After what initially could have been an uncontested election, the Elections Committee (EC) officially commenced the campaign for UGBC president and executive vice president in an invigorated kick-off event in the Cabaret Room on Sunday night.
This year’s campaign season will last from today until next Wednesday. With only 10 days to hone their messages, the candidates rallied their supporters and gave a broad overview of their platforms last night.
Attendees supporting Lucas Levine and Vance Vergara, both A&S ’15, donned blue t-shirts, while those supporting Nanci Fiore-Chettiar and Chris Marchese, both A&S ’15, wore red t-shirts. Michael Moazampour and Robert Watt, both A&S ’16-the only sophomore team in the race-had green t-shirts to pass out, but few of their supporters turned out to the event.
This year, all t-shirt orders were placed through the EC and the cost was deducted from the teams’ $300 spending limit.
Rachel Fagut and Ross Fishman, both co-chairs and CSOM ’14, hosted the event and introduced the candidates to an audience of about 200 students.
Fiore-Chettiar and Marchese, who currently serve as UGBC senators, were first to introduce themselves and their general platform.
“We believe that UGBC needs to be an advocate that actually delivers on the promise the candidate makes,” Marchese said. “So, we’ve been disappointed with the organization this year. We’ve been disappointed in UGBC for awhile.”
Fiore-Chettiar and Marchese introduced an ambitious platform that focuses on three main areas: advocacy, “communiversity,” and tangibility. Along those lines, they introduced a number of ideas on which they hope to deliver-such as flexibility with the academic core, addressing mental health problems, and updating the UGBC website.
“The bottom line is that UGBC can be better,” Fiore-Chettiar said.
Fagut and Fishman next introduced Moazampour and Watt, the youngest team in the race. If elected, Moazampour would be the first sophomore president since Setti Warren, now the mayor of Newton and A&S ’93, was elected in 1991.

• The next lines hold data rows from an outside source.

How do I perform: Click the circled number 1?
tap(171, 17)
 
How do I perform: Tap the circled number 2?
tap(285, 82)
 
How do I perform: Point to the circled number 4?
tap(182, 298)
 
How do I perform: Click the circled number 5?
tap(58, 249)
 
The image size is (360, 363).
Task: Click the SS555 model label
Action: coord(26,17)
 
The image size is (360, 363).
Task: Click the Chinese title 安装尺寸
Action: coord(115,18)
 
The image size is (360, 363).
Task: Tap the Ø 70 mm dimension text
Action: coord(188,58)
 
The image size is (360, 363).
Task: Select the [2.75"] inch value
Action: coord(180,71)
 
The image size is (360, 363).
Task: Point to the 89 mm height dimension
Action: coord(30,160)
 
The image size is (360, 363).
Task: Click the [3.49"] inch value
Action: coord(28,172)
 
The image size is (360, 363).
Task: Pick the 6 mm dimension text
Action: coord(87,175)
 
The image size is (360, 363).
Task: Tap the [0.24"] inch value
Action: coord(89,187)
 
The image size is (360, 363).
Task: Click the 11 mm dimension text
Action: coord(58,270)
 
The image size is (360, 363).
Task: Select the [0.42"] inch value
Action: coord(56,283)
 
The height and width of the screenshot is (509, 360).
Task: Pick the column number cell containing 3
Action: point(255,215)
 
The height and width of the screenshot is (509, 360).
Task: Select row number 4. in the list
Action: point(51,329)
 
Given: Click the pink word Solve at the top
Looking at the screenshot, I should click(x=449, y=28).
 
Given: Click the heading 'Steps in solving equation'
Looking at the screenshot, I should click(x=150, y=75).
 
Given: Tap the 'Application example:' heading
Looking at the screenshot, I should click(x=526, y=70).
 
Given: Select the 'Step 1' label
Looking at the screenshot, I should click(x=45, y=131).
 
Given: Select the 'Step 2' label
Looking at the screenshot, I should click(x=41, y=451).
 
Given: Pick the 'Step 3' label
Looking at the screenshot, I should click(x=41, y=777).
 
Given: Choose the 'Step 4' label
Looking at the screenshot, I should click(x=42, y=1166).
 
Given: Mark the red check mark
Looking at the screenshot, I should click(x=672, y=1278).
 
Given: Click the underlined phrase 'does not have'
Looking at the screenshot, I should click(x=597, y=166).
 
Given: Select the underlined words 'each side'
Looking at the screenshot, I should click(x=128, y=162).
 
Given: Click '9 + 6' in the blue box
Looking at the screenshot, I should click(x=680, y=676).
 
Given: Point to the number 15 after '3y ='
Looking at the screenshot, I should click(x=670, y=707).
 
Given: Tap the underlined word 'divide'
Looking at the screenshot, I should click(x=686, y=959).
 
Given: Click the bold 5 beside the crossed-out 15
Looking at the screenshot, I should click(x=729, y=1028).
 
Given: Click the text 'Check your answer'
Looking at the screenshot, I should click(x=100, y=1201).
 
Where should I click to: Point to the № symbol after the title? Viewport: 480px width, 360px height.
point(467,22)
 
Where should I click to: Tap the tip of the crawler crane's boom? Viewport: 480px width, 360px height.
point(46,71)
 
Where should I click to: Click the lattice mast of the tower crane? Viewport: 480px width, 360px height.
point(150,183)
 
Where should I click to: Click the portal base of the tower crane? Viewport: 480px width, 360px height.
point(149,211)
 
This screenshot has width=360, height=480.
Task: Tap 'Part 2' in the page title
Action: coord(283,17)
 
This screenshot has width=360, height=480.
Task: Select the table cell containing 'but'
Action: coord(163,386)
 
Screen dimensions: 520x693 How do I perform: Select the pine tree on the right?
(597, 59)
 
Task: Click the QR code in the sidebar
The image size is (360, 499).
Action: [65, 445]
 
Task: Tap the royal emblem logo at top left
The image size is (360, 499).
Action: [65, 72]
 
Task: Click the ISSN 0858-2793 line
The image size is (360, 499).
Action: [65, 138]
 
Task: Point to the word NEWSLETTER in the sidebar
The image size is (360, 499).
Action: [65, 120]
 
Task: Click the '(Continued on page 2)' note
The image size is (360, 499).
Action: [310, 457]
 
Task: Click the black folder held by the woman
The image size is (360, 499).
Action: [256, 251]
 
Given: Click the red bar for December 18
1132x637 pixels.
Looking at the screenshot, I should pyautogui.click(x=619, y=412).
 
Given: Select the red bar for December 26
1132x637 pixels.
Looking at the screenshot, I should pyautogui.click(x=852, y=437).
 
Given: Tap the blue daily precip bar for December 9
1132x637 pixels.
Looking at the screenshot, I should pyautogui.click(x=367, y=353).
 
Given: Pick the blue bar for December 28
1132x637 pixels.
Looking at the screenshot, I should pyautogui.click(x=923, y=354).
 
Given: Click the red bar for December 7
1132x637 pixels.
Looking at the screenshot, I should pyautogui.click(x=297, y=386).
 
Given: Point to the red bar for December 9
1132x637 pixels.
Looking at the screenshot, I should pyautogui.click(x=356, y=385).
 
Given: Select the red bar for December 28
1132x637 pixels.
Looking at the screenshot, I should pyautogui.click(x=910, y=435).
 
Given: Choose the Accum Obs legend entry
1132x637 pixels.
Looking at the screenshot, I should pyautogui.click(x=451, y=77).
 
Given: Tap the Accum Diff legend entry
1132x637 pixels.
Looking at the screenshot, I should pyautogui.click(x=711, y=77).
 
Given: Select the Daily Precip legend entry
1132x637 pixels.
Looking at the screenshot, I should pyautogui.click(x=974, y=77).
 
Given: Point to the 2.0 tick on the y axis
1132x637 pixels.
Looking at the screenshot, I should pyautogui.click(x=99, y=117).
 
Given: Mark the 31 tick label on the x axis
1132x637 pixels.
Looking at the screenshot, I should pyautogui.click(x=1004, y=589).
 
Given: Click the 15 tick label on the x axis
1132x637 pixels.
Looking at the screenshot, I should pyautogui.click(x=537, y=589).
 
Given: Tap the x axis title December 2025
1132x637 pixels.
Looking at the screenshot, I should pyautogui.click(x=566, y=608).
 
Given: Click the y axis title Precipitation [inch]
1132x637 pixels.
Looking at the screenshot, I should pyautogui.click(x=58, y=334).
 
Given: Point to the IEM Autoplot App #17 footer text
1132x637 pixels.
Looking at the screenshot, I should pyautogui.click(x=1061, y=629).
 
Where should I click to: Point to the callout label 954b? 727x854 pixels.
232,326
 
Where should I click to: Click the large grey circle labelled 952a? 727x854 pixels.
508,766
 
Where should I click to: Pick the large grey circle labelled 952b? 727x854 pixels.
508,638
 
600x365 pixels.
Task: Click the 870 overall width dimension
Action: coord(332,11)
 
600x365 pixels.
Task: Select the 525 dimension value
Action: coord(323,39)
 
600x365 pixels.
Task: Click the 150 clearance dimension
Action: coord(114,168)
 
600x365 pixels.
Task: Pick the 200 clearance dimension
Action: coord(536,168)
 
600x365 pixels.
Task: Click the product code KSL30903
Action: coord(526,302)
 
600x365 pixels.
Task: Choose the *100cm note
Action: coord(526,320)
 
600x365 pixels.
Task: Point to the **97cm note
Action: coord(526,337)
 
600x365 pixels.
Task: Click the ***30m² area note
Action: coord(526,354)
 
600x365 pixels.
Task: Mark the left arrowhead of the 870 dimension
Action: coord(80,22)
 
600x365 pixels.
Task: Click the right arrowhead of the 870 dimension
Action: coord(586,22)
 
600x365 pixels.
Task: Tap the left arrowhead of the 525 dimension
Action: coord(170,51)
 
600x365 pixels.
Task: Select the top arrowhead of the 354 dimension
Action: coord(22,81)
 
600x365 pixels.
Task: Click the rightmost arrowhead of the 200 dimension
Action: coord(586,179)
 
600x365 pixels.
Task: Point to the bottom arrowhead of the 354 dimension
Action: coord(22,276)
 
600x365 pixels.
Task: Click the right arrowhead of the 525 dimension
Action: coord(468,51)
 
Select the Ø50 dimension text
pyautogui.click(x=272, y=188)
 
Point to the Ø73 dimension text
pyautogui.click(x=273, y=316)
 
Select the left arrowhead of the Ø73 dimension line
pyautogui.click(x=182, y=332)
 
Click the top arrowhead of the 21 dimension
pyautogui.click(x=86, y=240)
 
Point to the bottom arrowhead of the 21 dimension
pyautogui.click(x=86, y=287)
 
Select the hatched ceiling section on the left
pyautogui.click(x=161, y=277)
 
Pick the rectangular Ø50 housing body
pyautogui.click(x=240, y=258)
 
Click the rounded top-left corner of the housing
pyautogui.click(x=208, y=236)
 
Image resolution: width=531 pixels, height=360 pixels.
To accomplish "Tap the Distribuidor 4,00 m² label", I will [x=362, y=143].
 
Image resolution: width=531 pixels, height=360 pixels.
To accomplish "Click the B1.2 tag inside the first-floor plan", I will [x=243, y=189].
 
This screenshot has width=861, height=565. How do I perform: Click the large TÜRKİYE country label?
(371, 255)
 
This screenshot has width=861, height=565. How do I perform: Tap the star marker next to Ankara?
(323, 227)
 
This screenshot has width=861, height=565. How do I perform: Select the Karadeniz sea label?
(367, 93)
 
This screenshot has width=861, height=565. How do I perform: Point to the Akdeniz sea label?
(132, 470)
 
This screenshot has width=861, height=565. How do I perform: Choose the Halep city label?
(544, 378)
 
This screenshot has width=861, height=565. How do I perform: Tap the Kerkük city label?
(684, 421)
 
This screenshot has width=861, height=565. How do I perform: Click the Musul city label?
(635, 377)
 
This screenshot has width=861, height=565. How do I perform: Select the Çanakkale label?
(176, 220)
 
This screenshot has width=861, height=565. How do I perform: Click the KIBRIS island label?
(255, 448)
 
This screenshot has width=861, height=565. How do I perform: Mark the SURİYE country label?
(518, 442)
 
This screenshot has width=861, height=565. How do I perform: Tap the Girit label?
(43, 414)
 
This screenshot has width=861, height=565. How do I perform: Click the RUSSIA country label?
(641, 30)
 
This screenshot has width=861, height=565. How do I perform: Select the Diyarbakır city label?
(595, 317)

“We’re not in this race because it’s easy, we are in this race because it’s tough, it’s a challenge,” Moazampour said.
Moazampour said that he and his running mate would introduce a series of “dramatic reforms,” including installing water filters in every dorm and pushing for fruit and nut trees to be planted around campus. They also would advocate for instituting double major advising. Currently, students who double major are only assigned a faculty advisor from the department of their first major.
“We feel that there is a disconnect between UGBC and the students as a whole,” Watt said. “We seek to bridge that gap. Our impact will extend far beyond simply a Facebook page or emails. Instead, it will feature a personal touch.”
If elected, Moazampour and Watt say they would host weekly updates around campus wherein students could voice their concerns and learn about UGBC initiatives.
Levine and Vergara were introduced last.
Their platform focuses mostly on areas of advocacy. They pledged to work with organizations such as To Write Love on Her Arms, the BC chapter of a national organization that aims to give hope to those struggling with addiction, depression, and self-injury.
They also said they would plan a mental-health awareness week modeled after the Women’s Resource Center’s (WRC) Love Your Body Week.
“We’re going to work tirelessly with the administration to overcome any hurdles to fostering an inclusive community worthy of the Jesuit name,” Levine said. “We’re going to expand the BC Ignites series to include discussion of diversity issues.”
Levine also said his administration would work with the WRC to implement a solution to body image issues among women, and that they would encourage greater female involvement in the student government.
Another component of their platform aims to address the everyday needs of students, such as instituting a 24-hour print station on campus.
All three teams acknowledged the growing divide between UGBC and the student body-and, in some way, each team committed to greater transparency, accountability, and responsiveness to student concerns.
At the conclusion of the event, the EC conducted an informal straw poll to gauge the attendees’ support. Levine and Vergara received 100 votes, Fiore-Chettiar and Marchese came in second with 75 votes, and the Moazampour and Watt ticket received no votes.
In an informal setting like the kick-off event, the straw poll results are not necessarily an indication of the final election results. It does show, however, that the Levine-Vergara and Fiore-Chettiar-Marchese tickets were able to turn out strong support at the first official campaign event.
Because only three teams are running, the EC will not hold a primary election, as it has in past years. Online voting will begin on Tuesday, Feb. 18, and close on Wednesday, Feb. 19 at 8 p.m.
According to the EC election code, which was adopted in November to reflect changes in the length of the campaign and the disciplinary infraction system, BC organizations cannot endorse candidates. Individuals associated with an organization, however, are not barred from endorsing candidates, so long as he or she does so independent of the organization.
Campaigning on campus will be permitted up until voting closes next Wednesday night. Residence Hall campaigning will be restricted to times set by the EC.